(Beginning of SUPPLIED MATERIAL)

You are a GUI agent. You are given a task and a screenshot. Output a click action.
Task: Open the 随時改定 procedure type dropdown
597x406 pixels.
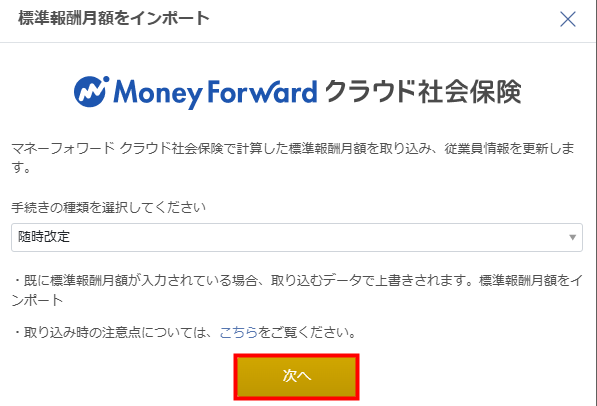(x=297, y=237)
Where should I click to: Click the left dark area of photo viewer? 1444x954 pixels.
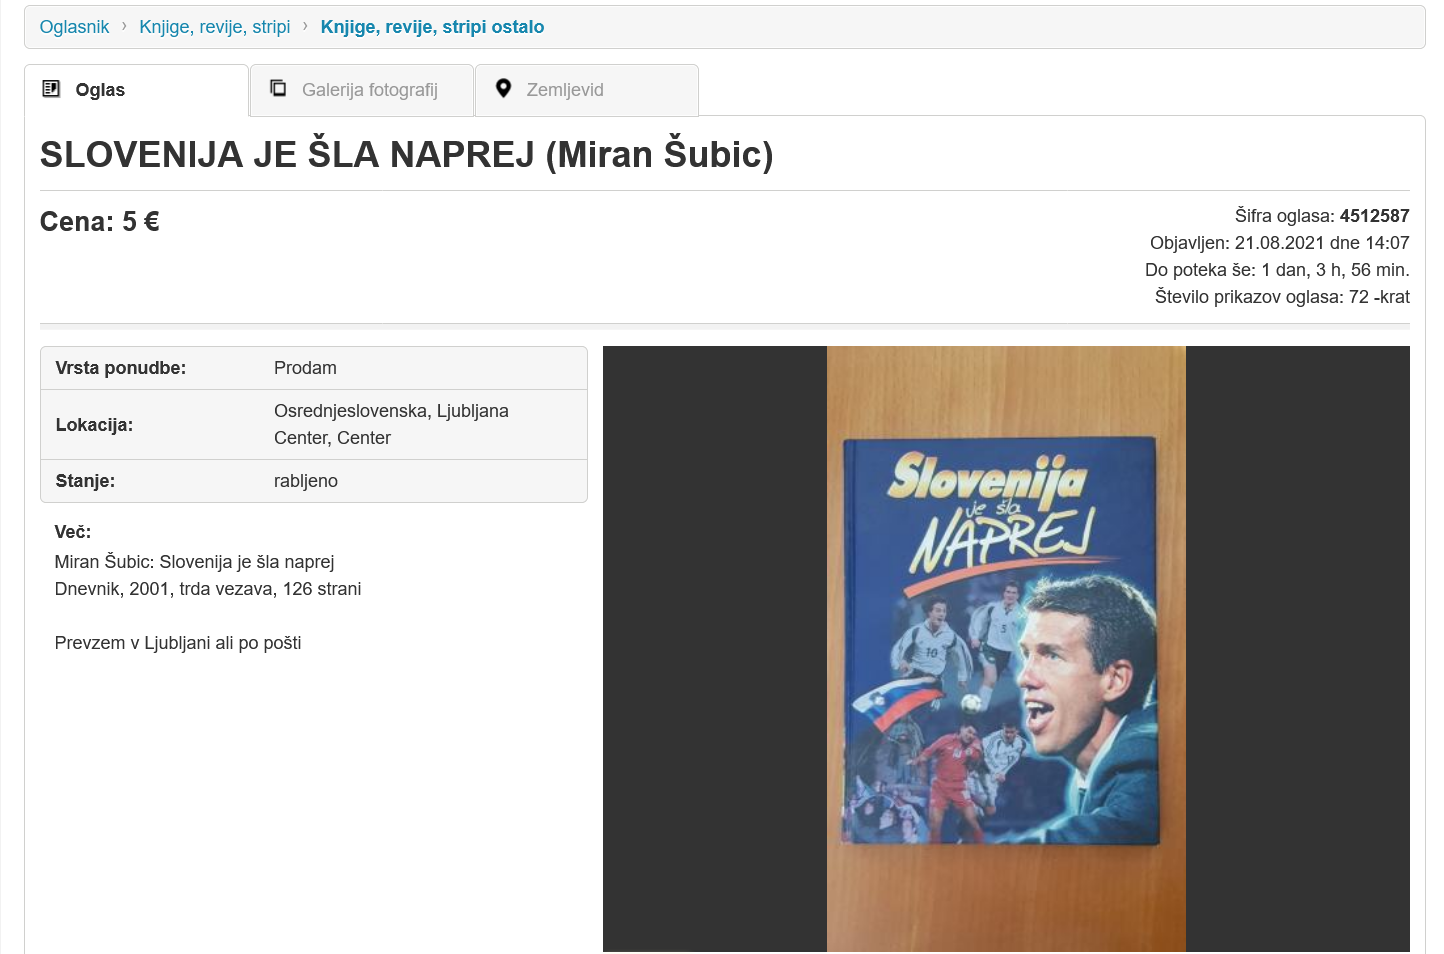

(End of SUPPLIED MATERIAL)

PROBLEM STATEMENT.
Return each line from the records that includes the word "click".

SOLUTION.
You are a GUI agent. You are given a task and a screenshot. Output a click action.
Where should I click to: Click the left dark area of photo viewer? 1444x954 pixels.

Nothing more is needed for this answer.